• Aim of the task
Copy the lines from the one containing "avoid [1065, 355]" through the one containing "maximize [1024, 608]", inclusive, without any changes.
══ Record list
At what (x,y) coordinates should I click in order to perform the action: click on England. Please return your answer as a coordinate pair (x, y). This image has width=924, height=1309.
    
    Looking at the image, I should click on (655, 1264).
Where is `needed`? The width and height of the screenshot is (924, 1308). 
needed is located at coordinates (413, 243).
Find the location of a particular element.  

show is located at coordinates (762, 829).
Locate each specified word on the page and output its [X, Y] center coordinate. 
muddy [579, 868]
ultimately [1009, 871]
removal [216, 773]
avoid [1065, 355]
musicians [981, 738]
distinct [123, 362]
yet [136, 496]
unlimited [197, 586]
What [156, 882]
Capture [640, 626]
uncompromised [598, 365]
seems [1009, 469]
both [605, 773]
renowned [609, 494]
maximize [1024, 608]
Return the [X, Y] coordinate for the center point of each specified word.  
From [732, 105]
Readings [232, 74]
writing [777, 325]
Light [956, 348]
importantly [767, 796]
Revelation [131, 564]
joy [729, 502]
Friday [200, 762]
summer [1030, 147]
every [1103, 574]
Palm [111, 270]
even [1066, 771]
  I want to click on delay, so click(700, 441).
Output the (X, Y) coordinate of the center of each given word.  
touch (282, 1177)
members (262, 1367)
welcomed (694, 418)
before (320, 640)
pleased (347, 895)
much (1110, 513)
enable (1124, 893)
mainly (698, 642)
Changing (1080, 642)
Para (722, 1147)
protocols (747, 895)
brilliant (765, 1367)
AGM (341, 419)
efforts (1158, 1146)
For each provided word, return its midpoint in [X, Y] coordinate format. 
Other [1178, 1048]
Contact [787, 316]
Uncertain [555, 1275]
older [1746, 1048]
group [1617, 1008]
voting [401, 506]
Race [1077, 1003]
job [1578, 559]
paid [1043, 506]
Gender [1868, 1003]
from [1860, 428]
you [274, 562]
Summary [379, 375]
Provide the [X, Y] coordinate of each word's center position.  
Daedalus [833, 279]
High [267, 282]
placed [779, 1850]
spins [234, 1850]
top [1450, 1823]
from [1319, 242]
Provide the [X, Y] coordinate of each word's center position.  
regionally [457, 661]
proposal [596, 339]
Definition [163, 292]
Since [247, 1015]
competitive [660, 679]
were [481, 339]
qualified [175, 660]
════
• Full response
avoid [1065, 355]
musicians [981, 738]
distinct [123, 362]
yet [136, 496]
unlimited [197, 586]
What [156, 882]
Capture [640, 626]
uncompromised [598, 365]
seems [1009, 469]
both [605, 773]
renowned [609, 494]
maximize [1024, 608]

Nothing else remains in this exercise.